The Financial Accounting Standards Board is taking another step back from a major project on its technical agenda, conceding it won’t wrap up a contentious change in accounting for contingencies in time for the 2010 reporting year.

Contingencies are business issues like lawsuits, environmental liabilities, or other events where a company might face a gain or a liability in the future but can’t pin a dollar figure to it on a given financial reporting date. Investors have complained to FASB that they too often face surprises when companies resolve actions and disclose adverse consequences with little or no forewarning.

FASB first proposed a significant change to long-standing accounting and disclosure rules with a 2008 proposal that would have required companies to make some estimates about possible financial consequences and disclose them in financial statements. The corporate counsel community in particular protested that such disclosures would compromise attorney-client privilege and prejudice the outcome of negotiations or legal proceedings.

FASB reworked the proposal to drop the call for dollar figure projections but still require more disclosure than companies currently provide. FASB said it focused its disclosure requirements on information that should be available via other public documentation, such as lawsuits that are already filed in a court and therefore are publicly accessible.

FASB initially provided for a 60-day comment period when it published the proposal in mid-July, but then extended the comment period an additional month, through Sept. 20, when companies said they needed more time. At a meeting this week, FASB said it needs more time to digest the feedback and deliberate further changes to the proposal. As a result, the new standard will not be complete in time to meet the original target effective date, which was for fiscal years ending after Dec. 15, 2010.
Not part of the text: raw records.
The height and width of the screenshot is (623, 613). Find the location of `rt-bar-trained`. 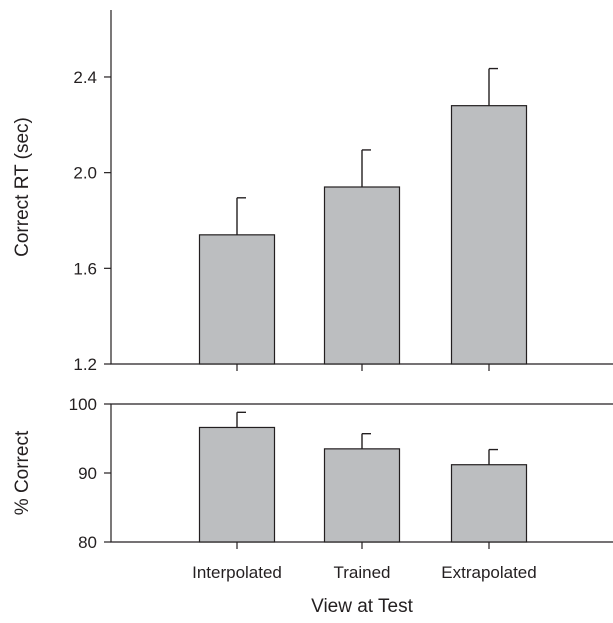

rt-bar-trained is located at coordinates (362, 276).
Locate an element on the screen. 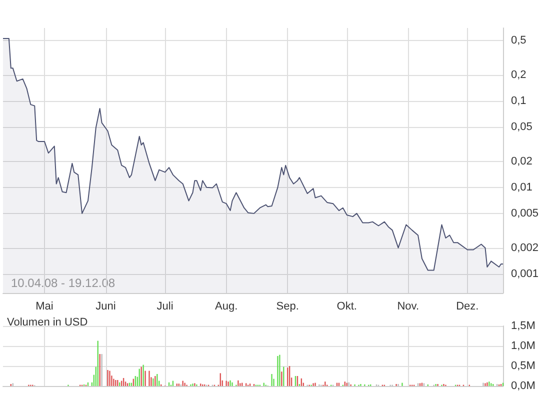 This screenshot has width=545, height=395. annotation: 10.04.08 - 19.12.08 is located at coordinates (64, 283).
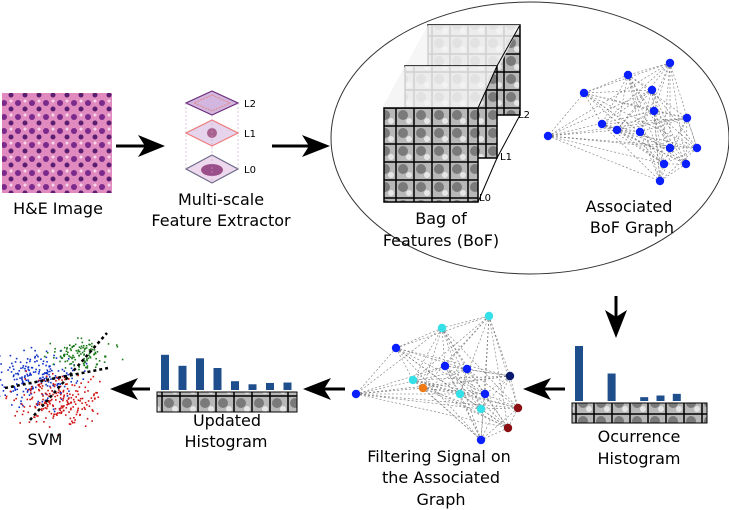 This screenshot has height=510, width=729. What do you see at coordinates (221, 200) in the screenshot?
I see `extractor-label-line1: Multi-scale` at bounding box center [221, 200].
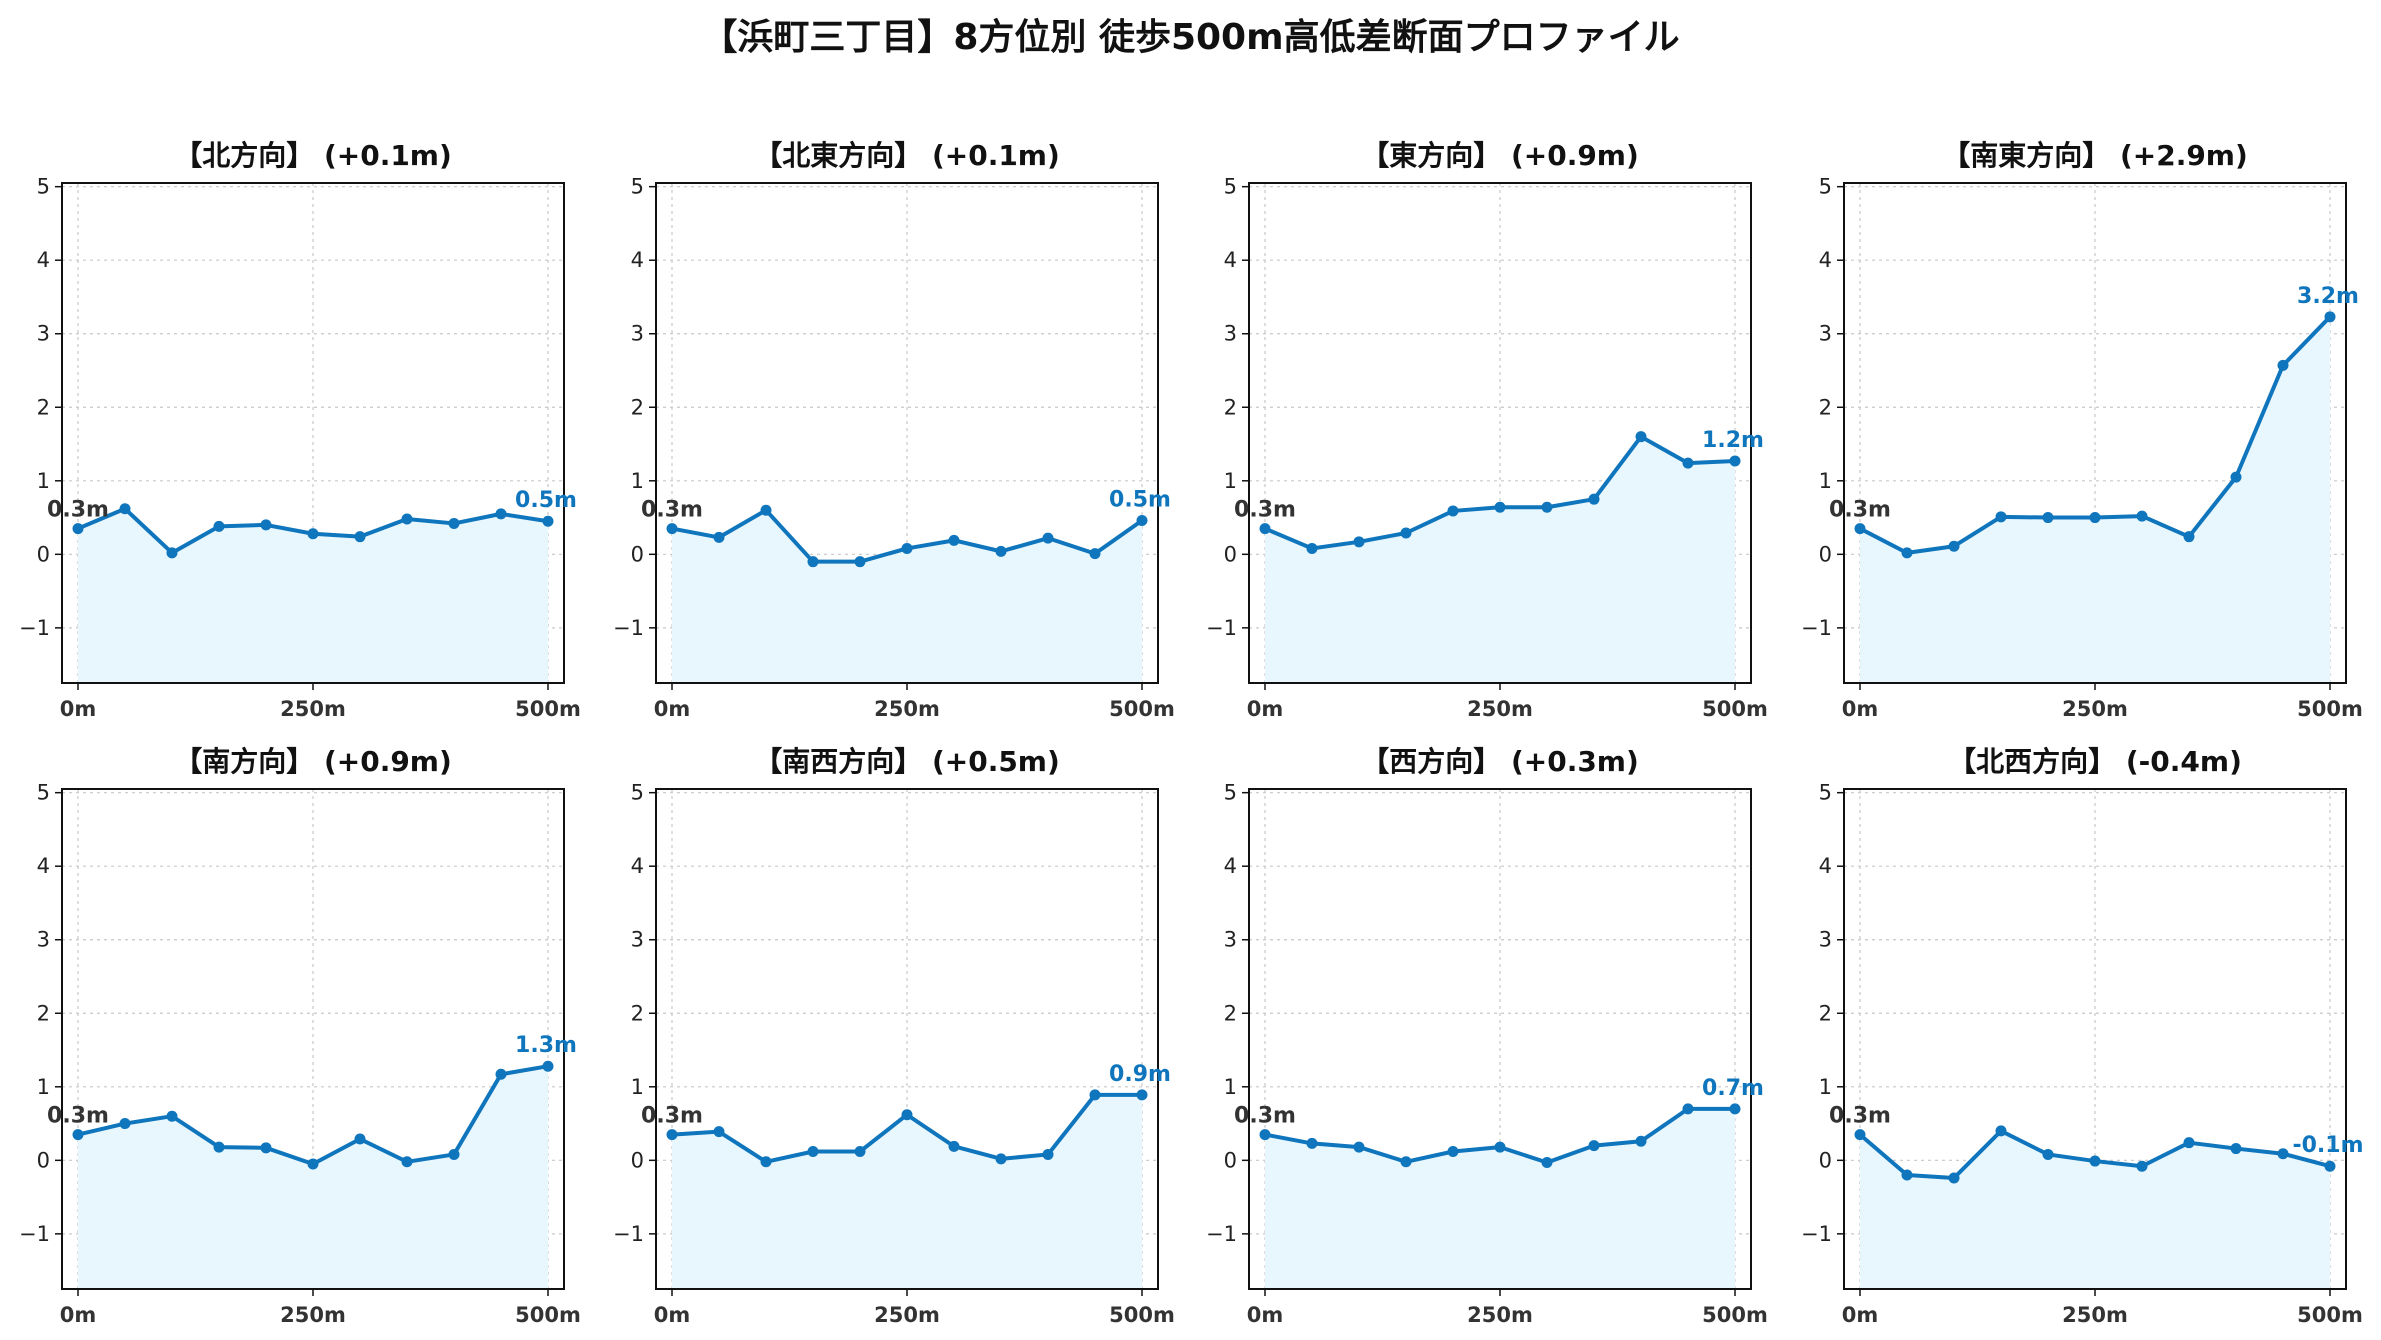 The image size is (2381, 1340). I want to click on panel-2: 【北東方向】 (+0.1m) −1 0 1 2 3 4 5 0m 250m 500m 0.3m 0.5m, so click(894, 430).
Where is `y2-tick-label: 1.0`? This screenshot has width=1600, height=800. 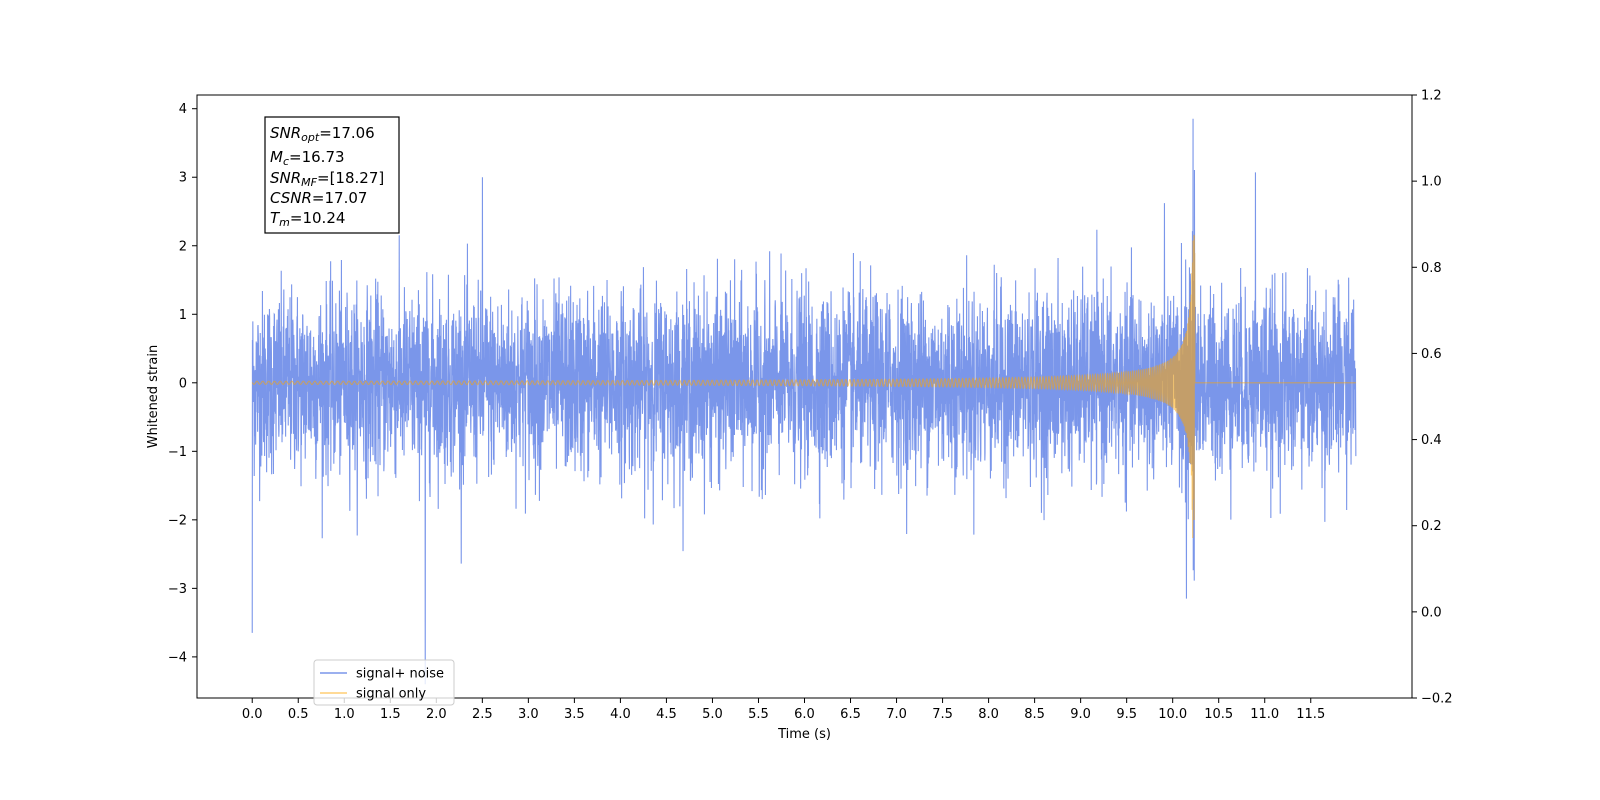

FASB did not project when it will conclude deliberations and implement the standard, saving that determination for a future board meeting. Less than a week prior, FASB took measures with the International Accounting Standards Board to slow progress on two standards that once held great prominence in the boards' plan to converge U.S. and international accounting rules. As a result, changes to financial statement presentation and financial instruments with characteristics of equity will take a back seat to other efforts around revenue recognition, leasing, and financial instruments more broadly.